>>>>

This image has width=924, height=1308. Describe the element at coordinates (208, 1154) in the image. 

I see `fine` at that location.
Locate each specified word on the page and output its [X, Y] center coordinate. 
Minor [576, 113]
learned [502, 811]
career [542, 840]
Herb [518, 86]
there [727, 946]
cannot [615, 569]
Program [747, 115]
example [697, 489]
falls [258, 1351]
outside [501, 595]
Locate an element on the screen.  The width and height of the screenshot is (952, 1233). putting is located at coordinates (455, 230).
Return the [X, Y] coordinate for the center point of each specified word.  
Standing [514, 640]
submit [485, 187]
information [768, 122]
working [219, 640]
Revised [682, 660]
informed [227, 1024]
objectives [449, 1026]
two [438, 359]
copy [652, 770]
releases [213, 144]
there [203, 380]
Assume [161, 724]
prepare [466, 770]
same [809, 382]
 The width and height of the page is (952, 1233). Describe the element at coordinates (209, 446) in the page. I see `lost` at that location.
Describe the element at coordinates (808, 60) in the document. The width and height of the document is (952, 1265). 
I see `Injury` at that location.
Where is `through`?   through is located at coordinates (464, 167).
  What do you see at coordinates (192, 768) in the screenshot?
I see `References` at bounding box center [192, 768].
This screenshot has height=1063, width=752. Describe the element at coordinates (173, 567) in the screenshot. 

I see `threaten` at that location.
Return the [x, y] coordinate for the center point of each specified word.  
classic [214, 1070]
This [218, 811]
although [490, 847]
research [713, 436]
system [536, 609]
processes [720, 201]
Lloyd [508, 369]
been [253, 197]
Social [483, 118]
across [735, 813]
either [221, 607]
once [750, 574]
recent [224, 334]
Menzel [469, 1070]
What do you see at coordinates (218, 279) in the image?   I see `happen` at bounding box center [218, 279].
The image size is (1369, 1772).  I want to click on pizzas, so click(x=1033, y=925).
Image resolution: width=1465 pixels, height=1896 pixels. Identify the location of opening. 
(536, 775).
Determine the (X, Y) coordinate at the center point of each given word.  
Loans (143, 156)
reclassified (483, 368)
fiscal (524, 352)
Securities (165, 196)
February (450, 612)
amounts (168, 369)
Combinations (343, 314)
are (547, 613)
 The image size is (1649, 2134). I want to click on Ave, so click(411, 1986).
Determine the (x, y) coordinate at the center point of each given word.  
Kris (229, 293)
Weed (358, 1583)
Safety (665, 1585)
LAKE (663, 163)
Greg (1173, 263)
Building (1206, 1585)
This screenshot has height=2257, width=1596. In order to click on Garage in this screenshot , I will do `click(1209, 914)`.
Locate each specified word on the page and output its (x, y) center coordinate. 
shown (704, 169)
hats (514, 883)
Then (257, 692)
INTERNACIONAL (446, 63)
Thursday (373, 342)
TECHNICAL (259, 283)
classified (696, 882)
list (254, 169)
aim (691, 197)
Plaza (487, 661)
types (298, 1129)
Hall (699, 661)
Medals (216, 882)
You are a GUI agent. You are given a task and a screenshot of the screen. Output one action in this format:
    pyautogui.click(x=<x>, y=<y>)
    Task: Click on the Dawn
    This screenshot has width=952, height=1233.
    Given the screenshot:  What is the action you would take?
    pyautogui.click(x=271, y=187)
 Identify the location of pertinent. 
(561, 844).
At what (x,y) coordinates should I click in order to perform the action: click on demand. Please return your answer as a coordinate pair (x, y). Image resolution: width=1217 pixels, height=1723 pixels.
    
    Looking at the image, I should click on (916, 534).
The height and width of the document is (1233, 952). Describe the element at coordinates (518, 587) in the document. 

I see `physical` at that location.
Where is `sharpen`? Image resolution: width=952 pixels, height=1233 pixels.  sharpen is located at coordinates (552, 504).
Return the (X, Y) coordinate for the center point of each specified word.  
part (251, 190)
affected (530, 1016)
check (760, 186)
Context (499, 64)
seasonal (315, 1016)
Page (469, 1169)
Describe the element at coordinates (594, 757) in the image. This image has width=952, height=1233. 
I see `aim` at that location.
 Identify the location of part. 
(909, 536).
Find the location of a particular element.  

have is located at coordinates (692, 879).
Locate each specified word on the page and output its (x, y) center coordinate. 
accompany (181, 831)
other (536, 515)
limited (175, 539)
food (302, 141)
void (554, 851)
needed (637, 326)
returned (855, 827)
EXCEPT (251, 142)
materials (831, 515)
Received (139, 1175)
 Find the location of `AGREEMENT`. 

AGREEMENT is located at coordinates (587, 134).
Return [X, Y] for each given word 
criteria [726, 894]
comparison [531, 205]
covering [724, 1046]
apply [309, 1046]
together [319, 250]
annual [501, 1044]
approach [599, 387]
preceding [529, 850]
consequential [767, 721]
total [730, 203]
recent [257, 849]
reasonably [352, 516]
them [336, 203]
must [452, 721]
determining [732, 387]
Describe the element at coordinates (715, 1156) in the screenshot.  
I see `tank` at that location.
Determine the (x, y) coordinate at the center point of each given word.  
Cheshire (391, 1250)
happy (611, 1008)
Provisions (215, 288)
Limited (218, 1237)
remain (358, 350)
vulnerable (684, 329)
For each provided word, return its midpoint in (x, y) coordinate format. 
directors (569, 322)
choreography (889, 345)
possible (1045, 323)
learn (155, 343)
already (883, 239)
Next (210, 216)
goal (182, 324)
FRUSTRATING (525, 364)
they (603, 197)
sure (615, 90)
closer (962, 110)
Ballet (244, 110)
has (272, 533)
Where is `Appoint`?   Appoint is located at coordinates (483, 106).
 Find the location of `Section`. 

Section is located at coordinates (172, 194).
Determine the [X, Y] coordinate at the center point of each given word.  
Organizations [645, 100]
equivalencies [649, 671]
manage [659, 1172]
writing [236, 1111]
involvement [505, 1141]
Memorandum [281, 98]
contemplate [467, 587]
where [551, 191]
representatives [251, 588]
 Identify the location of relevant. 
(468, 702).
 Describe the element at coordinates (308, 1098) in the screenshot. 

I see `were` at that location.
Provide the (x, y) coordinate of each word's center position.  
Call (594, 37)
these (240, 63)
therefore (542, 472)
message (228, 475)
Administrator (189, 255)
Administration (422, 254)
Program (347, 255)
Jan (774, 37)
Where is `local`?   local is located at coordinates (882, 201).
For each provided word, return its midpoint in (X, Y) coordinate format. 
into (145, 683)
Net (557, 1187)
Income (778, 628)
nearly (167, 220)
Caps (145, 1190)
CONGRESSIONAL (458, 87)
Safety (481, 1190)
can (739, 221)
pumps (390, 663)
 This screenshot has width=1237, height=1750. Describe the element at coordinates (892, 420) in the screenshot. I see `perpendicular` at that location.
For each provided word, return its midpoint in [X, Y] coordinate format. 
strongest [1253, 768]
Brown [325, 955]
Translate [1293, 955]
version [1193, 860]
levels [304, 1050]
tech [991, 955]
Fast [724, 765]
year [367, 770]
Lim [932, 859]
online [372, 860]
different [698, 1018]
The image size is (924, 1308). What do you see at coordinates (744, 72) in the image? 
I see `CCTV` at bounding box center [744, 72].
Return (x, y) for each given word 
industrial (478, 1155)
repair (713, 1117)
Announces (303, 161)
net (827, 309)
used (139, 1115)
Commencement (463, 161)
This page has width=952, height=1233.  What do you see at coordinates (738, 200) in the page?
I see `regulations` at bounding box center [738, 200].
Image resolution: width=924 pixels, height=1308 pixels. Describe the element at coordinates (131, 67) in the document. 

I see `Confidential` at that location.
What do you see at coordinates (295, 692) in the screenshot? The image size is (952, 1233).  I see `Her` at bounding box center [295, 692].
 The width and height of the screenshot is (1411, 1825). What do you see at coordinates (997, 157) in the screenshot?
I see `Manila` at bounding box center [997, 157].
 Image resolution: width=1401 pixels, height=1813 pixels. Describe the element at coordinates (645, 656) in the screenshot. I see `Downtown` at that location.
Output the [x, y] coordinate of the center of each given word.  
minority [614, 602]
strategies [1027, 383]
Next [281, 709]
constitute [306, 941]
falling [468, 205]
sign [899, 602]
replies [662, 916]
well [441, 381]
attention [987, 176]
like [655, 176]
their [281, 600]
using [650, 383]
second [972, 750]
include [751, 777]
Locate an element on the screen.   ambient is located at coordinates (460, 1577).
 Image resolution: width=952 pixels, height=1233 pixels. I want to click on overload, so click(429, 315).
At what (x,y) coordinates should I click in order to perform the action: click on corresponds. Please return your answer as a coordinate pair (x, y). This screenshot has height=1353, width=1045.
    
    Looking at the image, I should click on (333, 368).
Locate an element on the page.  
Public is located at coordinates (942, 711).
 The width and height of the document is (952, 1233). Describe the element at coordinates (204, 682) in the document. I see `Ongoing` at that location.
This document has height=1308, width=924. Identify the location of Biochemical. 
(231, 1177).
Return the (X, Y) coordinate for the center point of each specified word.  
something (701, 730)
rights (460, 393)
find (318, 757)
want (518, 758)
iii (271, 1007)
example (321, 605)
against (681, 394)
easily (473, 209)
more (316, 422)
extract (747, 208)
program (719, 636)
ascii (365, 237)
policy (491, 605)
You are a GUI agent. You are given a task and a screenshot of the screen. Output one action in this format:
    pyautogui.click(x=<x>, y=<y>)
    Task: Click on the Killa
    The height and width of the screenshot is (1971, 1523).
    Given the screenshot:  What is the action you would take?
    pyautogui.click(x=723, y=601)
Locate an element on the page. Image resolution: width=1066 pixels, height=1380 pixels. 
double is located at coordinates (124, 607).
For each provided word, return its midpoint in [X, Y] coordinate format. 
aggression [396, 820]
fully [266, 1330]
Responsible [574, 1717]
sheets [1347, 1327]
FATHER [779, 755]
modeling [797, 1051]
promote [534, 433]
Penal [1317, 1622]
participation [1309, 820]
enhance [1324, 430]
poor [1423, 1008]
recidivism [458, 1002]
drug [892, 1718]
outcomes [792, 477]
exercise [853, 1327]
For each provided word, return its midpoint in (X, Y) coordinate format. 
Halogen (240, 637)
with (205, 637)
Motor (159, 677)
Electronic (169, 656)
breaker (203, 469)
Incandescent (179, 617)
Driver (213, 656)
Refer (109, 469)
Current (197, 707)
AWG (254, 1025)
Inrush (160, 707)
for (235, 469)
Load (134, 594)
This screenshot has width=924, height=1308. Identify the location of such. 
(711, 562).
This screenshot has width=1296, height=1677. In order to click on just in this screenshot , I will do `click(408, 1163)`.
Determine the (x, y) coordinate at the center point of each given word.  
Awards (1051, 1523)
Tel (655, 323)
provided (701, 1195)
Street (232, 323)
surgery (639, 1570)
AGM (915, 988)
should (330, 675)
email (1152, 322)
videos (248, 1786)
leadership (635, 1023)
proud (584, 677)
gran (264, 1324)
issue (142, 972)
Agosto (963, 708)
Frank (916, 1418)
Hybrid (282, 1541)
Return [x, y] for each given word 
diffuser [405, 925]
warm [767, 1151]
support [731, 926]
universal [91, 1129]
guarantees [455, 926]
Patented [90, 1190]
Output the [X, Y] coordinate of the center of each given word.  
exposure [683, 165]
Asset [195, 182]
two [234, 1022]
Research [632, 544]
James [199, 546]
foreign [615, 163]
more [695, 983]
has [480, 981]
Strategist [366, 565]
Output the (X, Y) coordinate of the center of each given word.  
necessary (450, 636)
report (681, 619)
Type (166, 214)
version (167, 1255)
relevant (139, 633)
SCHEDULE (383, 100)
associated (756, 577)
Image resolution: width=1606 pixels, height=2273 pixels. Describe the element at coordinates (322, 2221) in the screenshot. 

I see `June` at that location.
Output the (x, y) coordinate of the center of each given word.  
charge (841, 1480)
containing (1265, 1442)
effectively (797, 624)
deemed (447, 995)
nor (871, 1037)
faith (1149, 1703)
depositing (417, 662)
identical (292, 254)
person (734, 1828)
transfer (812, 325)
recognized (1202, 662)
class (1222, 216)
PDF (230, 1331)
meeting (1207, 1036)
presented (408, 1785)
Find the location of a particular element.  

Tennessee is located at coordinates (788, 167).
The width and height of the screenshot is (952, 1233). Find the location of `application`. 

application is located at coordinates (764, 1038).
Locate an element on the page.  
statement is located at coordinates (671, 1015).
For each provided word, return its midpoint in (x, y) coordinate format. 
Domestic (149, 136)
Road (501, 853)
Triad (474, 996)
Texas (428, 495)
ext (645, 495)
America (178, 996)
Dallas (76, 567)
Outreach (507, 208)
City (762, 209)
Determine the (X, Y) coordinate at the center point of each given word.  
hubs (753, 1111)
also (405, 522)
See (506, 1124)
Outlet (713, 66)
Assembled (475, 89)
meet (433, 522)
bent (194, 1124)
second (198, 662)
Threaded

<<<<

Recast the material above as a JSON list of strings, one string per line, blank lines left out. Begin at the line that contains "The height and width of the document" and stop after the line that contains "directors (569, 322)".

[
  "The height and width of the document is (1233, 952). Describe the element at coordinates (518, 587) in the document. ",
  "I see `physical` at that location.",
  "Where is `sharpen`? Image resolution: width=952 pixels, height=1233 pixels.  sharpen is located at coordinates (552, 504).",
  "Return the (X, Y) coordinate for the center point of each specified word.  ",
  "part (251, 190)",
  "affected (530, 1016)",
  "check (760, 186)",
  "Context (499, 64)",
  "seasonal (315, 1016)",
  "Page (469, 1169)",
  "Describe the element at coordinates (594, 757) in the image. This image has width=952, height=1233. ",
  "I see `aim` at that location.",
  " Identify the location of part. ",
  "(909, 536).",
  "Find the location of a particular element.  ",
  "have is located at coordinates (692, 879).",
  "Locate each specified word on the page and output its (x, y) center coordinate. ",
  "accompany (181, 831)",
  "other (536, 515)",
  "limited (175, 539)",
  "food (302, 141)",
  "void (554, 851)",
  "needed (637, 326)",
  "returned (855, 827)",
  "EXCEPT (251, 142)",
  "materials (831, 515)",
  "Received (139, 1175)",
  " Find the location of `AGREEMENT`. ",
  "AGREEMENT is located at coordinates (587, 134).",
  "Return [X, Y] for each given word ",
  "criteria [726, 894]",
  "comparison [531, 205]",
  "covering [724, 1046]",
  "apply [309, 1046]",
  "together [319, 250]",
  "annual [501, 1044]",
  "approach [599, 387]",
  "preceding [529, 850]",
  "consequential [767, 721]",
  "total [730, 203]",
  "recent [257, 849]",
  "reasonably [352, 516]",
  "them [336, 203]",
  "must [452, 721]",
  "determining [732, 387]",
  "Describe the element at coordinates (715, 1156) in the screenshot.  ",
  "I see `tank` at that location.",
  "Determine the (x, y) coordinate at the center point of each given word.  ",
  "Cheshire (391, 1250)",
  "happy (611, 1008)",
  "Provisions (215, 288)",
  "Limited (218, 1237)",
  "remain (358, 350)",
  "vulnerable (684, 329)",
  "For each provided word, return its midpoint in (x, y) coordinate format. ",
  "directors (569, 322)"
]